IT Security Architecture for the next Generation of Control and Safety Technology

IT Security Architecture for the next Generation of Control and Safety Technology

Mar 02, 2021

With the increasing use of networked digital technologies in safety-critical areas of railway operations, the requirements for cyber security, which must be considered together with functional safety, are growing. In the HASELNUSS project, a safety platform is being developed that allows the joint operation of safety and security applications on one system.

Digitalisation and networking have now reached safety-critical areas of operational technology (OT) such as the railway sector, where hardware and software monitor and control physical devices. In control and safety technology, so-called object controllers monitor and control the points, signals or axle counters located in the field.

The previously used self-contained and vendor-specific systems, typically characterised by proprietary, monolithic and expensive systems, are increasingly being replaced by standard hardware and software technologies, COTS (Commercial-Off-The-Shelf) and IP-based communication. This increases cost-effectiveness, profitability and maintainability, and enables new customer services in the shape of digital services. However, it also increases the risk of IT attacks. It is no longer sufficient to consider only the functional safety of OT systems (cf. DIN EN 5012 [11]), but cyber security must also be considered. The joint consideration of safety and security is now also required in standards [2, 3].

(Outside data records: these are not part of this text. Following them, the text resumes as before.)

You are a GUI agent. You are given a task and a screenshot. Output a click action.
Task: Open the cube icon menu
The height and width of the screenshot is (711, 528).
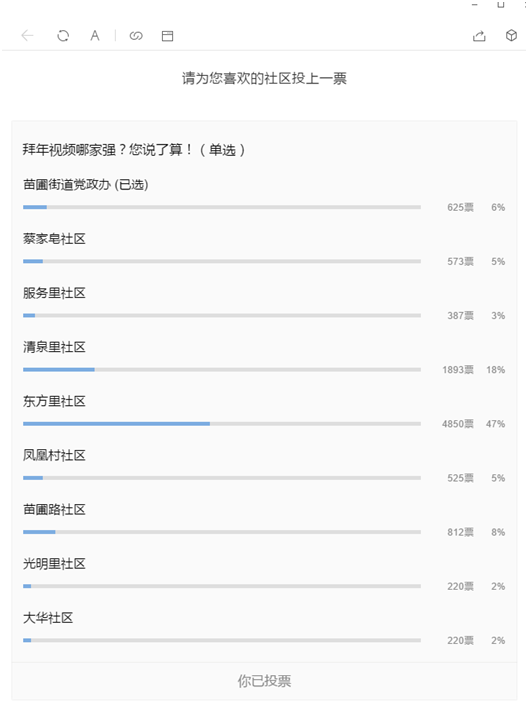click(x=512, y=35)
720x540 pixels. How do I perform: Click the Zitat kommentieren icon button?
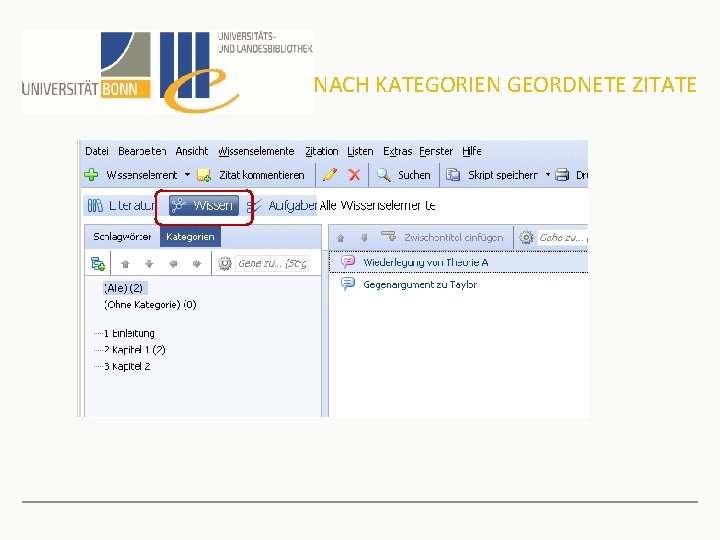pyautogui.click(x=203, y=175)
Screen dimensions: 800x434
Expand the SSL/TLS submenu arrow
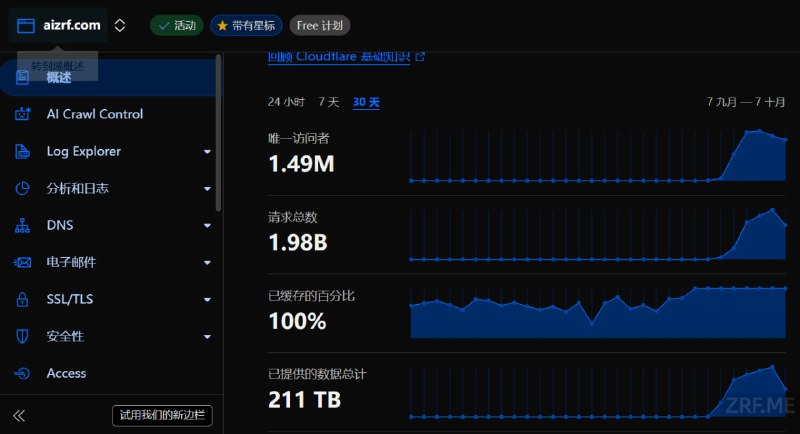click(x=207, y=300)
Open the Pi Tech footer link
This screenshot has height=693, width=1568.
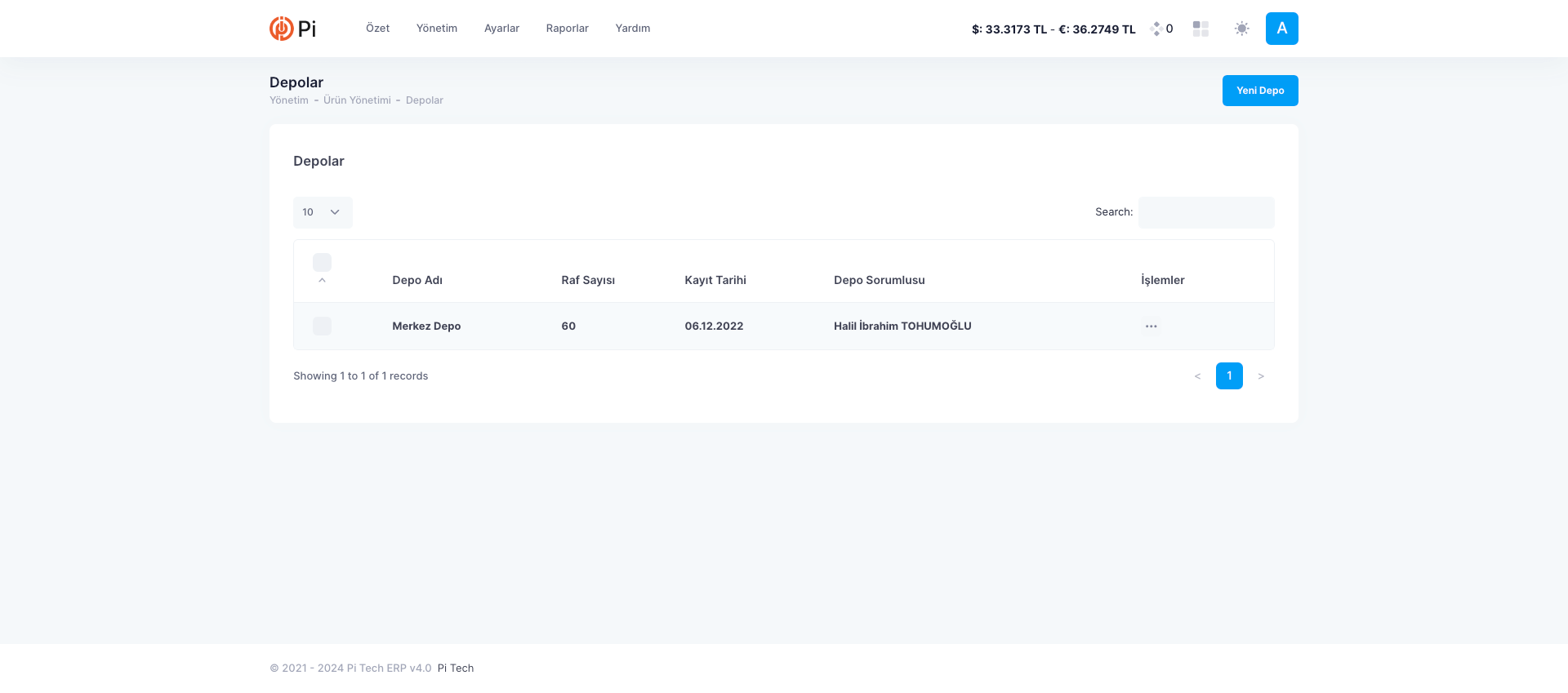pos(456,669)
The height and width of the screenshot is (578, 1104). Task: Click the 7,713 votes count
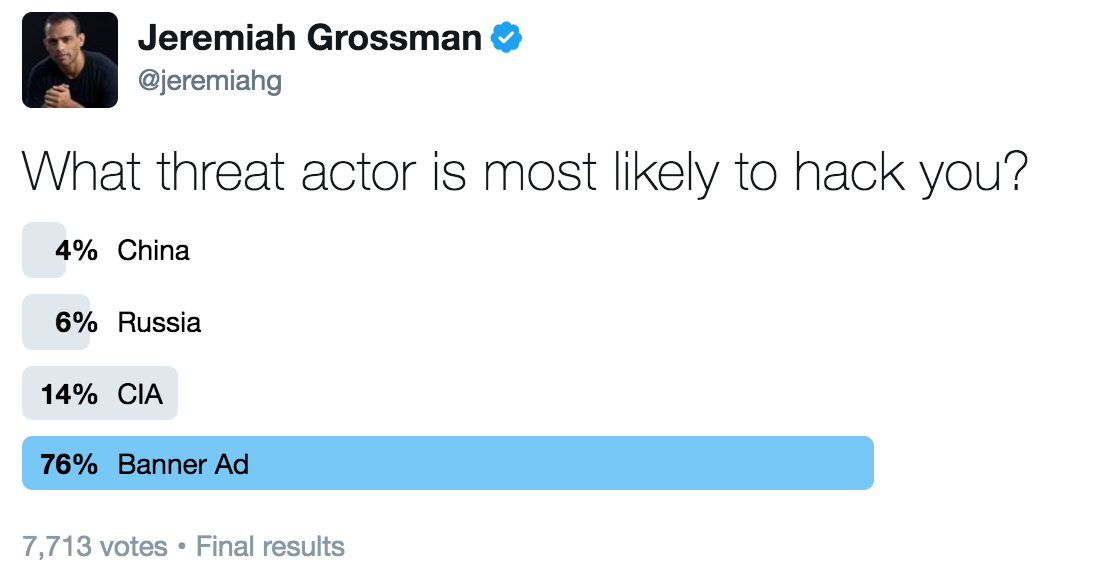[94, 547]
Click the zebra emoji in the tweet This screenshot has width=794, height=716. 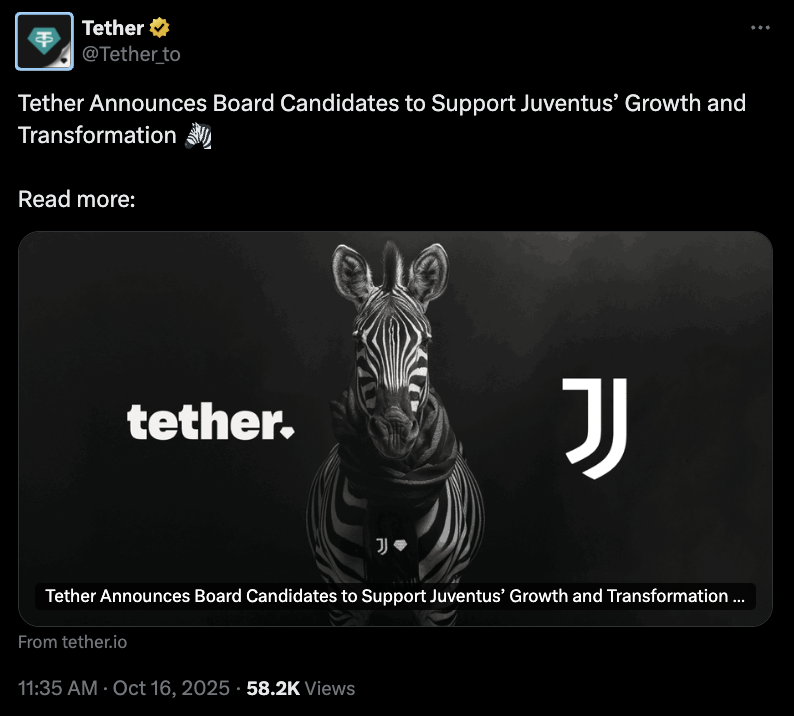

However, the integration of security mechanisms into a safety-certified OT system is a major challenge. 9] For example, the railway safety standard EN 50128 [4] requires all software components to be certified to the highest safety integrity level (SIL) unless proof of non-reactivity can be provided. IT security functions are mostly realised with open source solutions (for example OpenSSL), which were developed with possibly less stringent development and verification methods than highly safety-critical software components (which are SIL 4 certified, for example). As a result, they cannot easily be certified according to the highest SIL levels. Security mechanisms also have a different life cycle, as newly found vulnerabilities have to be patched. This must be done independently of the safety components to avoid costly recertification. Furthermore, the systems must be protected against manipulation. An attacker with access to the system for example could try to manipulate the firmware.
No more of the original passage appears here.